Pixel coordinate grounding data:
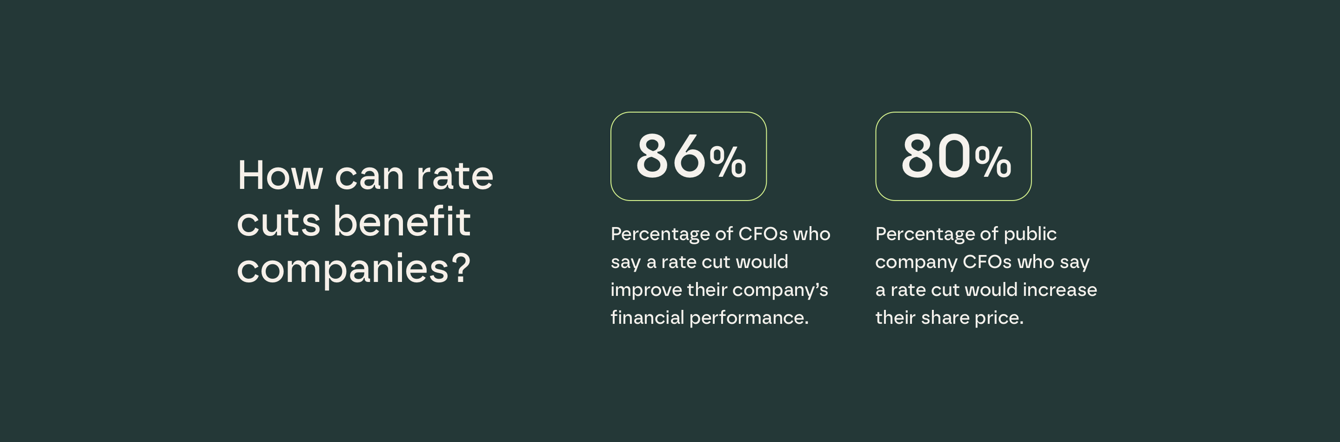Click the word "benefit" in the headline
1340x442 pixels.
click(x=402, y=222)
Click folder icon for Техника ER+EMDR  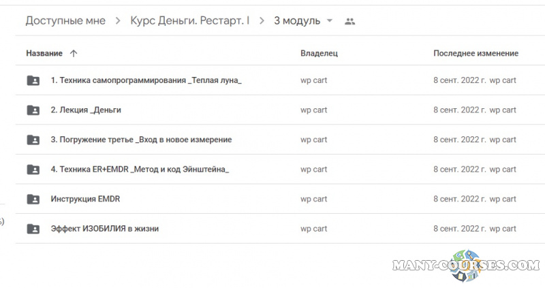point(33,170)
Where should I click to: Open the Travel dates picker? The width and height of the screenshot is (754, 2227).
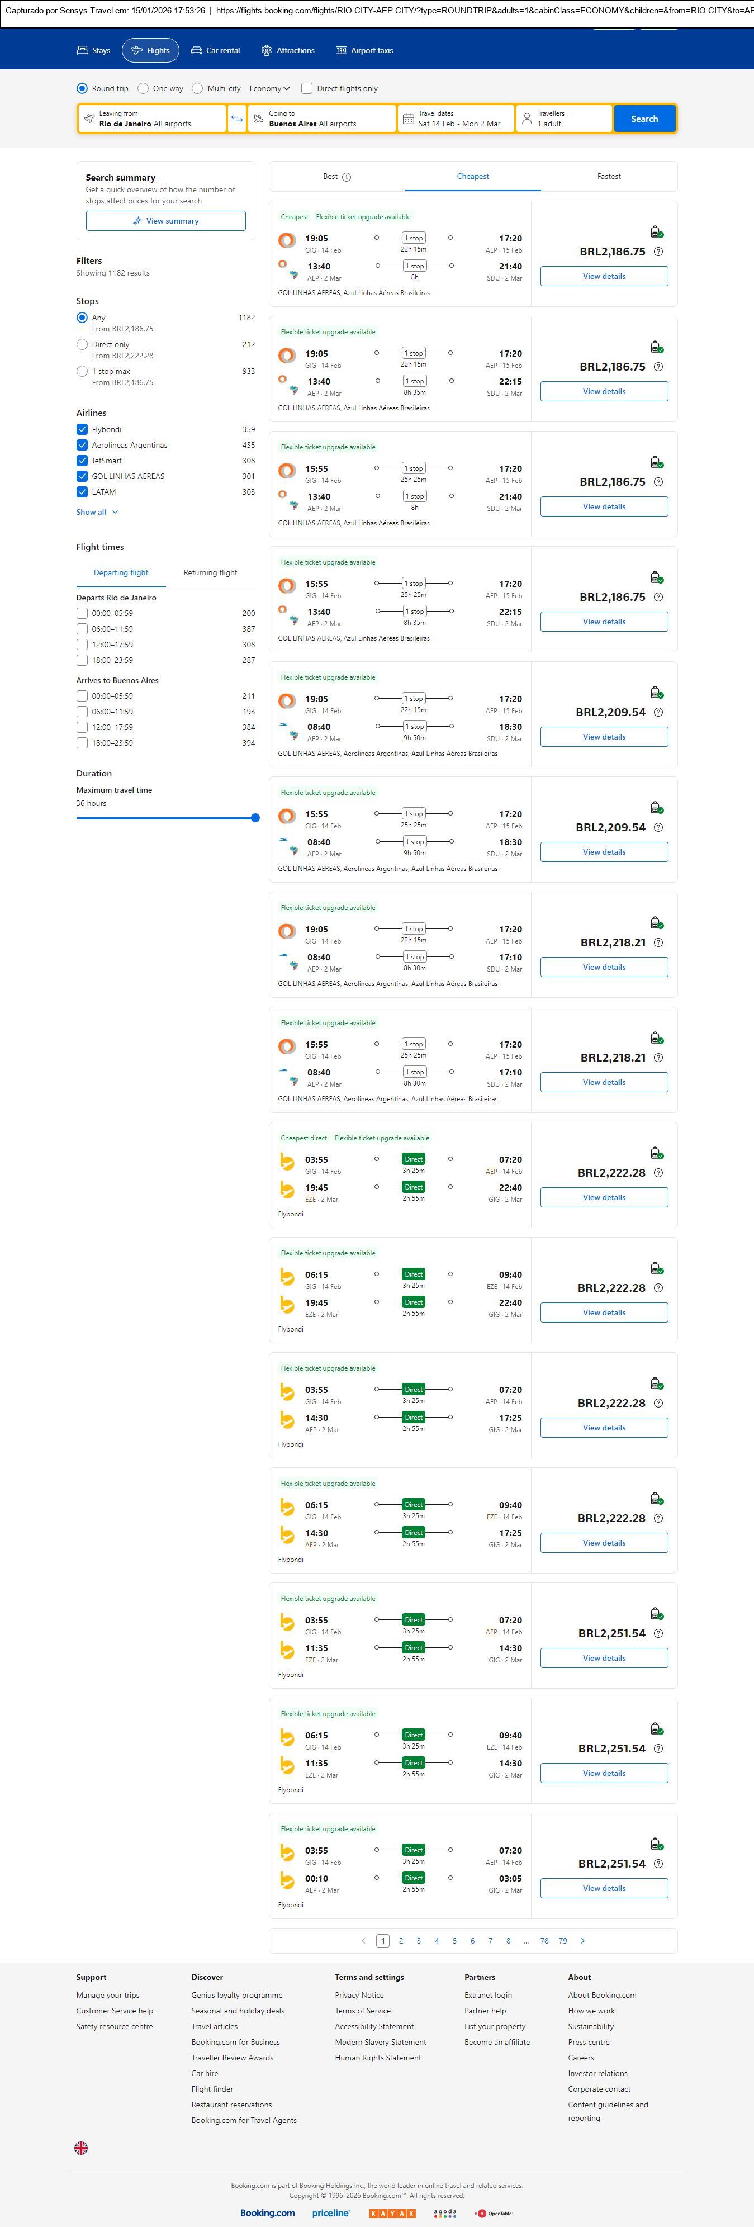(455, 118)
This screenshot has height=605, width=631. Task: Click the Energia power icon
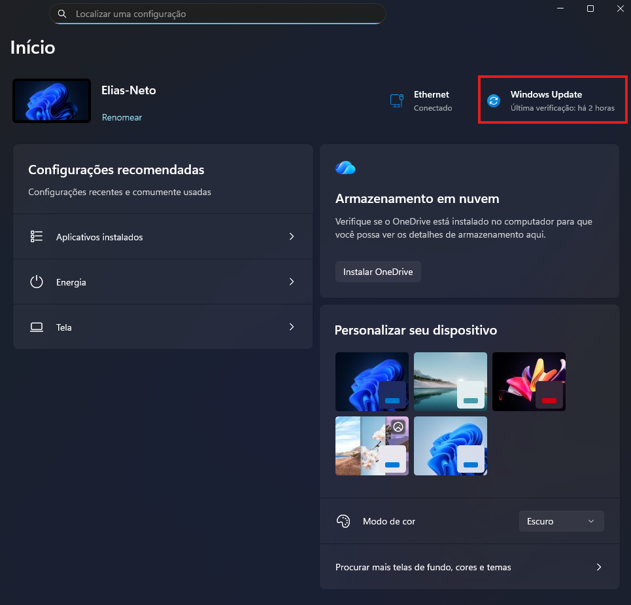[37, 282]
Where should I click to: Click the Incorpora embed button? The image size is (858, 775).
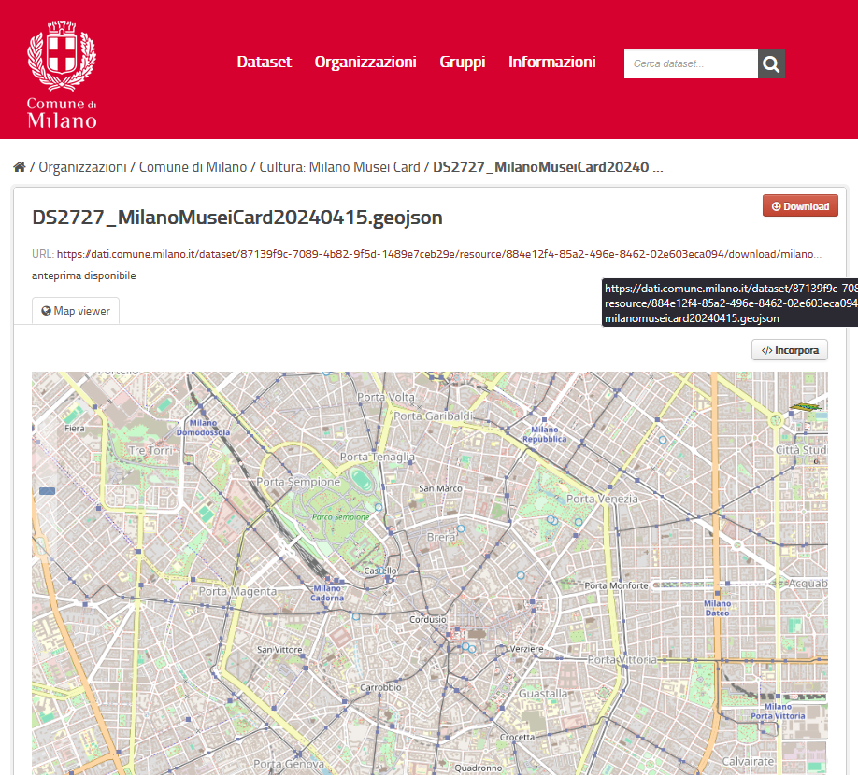coord(790,351)
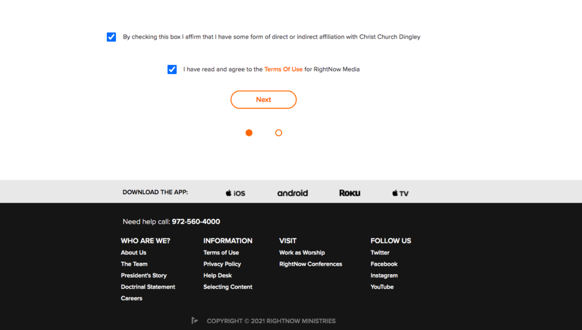The height and width of the screenshot is (330, 582).
Task: Open the Roku app download logo
Action: point(350,193)
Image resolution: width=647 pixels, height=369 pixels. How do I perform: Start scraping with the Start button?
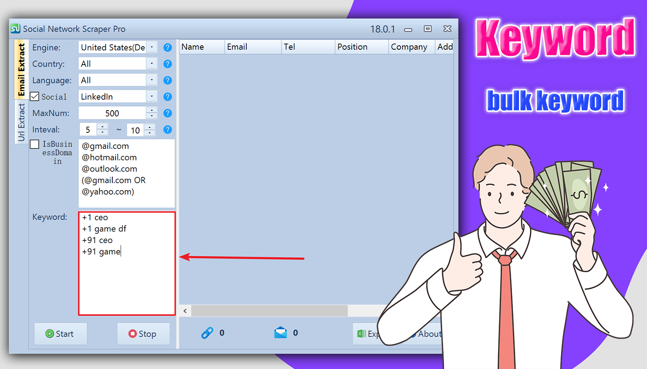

Directions:
Excluding the pictures, restate word for word the lines from the one that holds "Where should I click to: Open" through the last line of the entries, both ends included.

Output below:
Where should I click to: Open the Travel dates picker? The width and height of the screenshot is (754, 2227).
(455, 118)
This screenshot has height=605, width=631. Task: Click the Energia power icon
[37, 282]
Where should I click to: Click the Incorpora embed button? The image size is (858, 775).
coord(790,351)
The height and width of the screenshot is (330, 582).
Task: Open the Roku app download logo
Action: point(350,193)
Image resolution: width=647 pixels, height=369 pixels. How do I perform: Start scraping with the Start button?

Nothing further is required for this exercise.